La Presentación de Jesús en el Templo
María presentó humildemente sus ofrendas al sacerdote: una paloma como sacrificio por su purificación y otra como holocausto en lugar de su primogénito. Aunque recibieron de nuevo al Niño, renunciaron a todo derecho sobre Él, sabiendo que su misión era criarlo hasta el día del sacrificio supremo.
Cuando la Sagrada Familia estaba por retirarse discretamente, Simeón, iluminado sobrenaturalmente, reconoció en aquel Niño al Mesías prometido. Se acercó, tomó al pequeño Jesús en sus brazos temblorosos, alzó sus ojos al cielo y proclamó su cántico:
“Ahora, Señor, puedes dejar que tu siervo muera en paz, según tu palabra, porque mis ojos han visto tu salvación, la que has preparado ante todos los pueblos: luz para iluminar a las naciones y gloria de tu pueblo Israel.”
Luego bendijo a María y dijo:
Este Niño está puesto para caída y elevación de muchos en Israel, y será signo de contradicción; y a ti misma una espada te atravesará el alma, para que queden al descubierto los pensamientos de muchos corazones.”
En ese momento, la profetisa Ana también llegó, reconoció al Señor y habló de Él a todos los que esperaban la redención de Israel.
La gloria de Dios sobre el Templo
Como un rayo de sol que rompe las nubes, el cielo se abrió sobre el Templo. Los ángeles del Señor descendieron, esparciendo las gracias que Jesús, María y José habían merecido con su entrega. Este fue el comienzo de la semilla del Evangelio, que más tarde germinaría con la predicación de los Apóstoles y se extendería por toda la tierra.
Hoy, innumerables iglesias y capillas han reemplazado aquel Templo único, y en cada altar Cristo sigue viniendo del cielo, entregándose al Padre y a nosotros. Quiera Él no encontrar nunca ausente a ninguno de los que lo acompañamos en espíritu a Jerusalén.
Aun fuera de la Misa, debemos acudir a Él, presente en el Santísimo Sacramento. No hay dolor que Él no pueda aliviar: “Venid a mí todos los que estáis cansados y agobiados, y yo os daré descanso.”

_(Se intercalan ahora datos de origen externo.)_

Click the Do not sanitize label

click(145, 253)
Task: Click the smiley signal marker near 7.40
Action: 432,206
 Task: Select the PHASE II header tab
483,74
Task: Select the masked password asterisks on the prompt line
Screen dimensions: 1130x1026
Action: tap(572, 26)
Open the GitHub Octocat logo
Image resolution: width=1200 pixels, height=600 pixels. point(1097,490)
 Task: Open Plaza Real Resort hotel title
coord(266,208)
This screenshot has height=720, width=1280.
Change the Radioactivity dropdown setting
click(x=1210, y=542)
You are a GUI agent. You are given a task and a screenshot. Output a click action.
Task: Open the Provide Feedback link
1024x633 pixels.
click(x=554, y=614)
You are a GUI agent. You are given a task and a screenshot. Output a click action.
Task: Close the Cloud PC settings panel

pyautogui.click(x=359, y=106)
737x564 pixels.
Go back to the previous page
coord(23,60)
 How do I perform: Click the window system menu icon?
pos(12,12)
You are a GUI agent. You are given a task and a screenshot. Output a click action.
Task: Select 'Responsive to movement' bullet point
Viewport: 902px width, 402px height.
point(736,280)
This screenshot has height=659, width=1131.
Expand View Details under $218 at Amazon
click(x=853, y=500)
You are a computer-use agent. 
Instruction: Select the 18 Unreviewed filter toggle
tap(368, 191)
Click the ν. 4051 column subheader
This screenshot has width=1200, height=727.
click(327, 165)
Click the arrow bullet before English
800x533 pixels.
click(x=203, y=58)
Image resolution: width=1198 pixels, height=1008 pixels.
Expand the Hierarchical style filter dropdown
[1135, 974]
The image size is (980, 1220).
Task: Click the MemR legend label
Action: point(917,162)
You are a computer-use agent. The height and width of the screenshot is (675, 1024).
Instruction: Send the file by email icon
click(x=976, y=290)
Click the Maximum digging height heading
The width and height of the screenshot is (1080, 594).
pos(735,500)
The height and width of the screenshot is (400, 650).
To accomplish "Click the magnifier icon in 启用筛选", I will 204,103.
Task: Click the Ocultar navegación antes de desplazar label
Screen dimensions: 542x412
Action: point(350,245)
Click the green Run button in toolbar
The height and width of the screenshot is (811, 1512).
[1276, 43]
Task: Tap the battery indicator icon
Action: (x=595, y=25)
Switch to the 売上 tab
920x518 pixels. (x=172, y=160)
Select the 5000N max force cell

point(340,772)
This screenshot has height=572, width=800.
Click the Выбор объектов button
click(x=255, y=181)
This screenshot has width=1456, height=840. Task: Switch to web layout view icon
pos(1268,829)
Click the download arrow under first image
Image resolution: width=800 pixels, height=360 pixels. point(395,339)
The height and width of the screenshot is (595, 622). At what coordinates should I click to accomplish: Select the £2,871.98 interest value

Los pobres dejarían de estar amargados si vieran a Jesús, que eligió la pobreza en la tierra y permanece oculto bajo humildes especies de pan y vino. Y los ricos serían compasivos si recordaran que Jesús habita quizá en la casa vecina, esperando dar sus dones a quienes lo buscan.
Así como Simeón cantó su felicidad al ver al Niño, así la Iglesia canta en cada adoración, pues Jesús es todavía el signo de contradicción: para unos, motivo de caída; para otros, fuente de resurrección y vida eterna.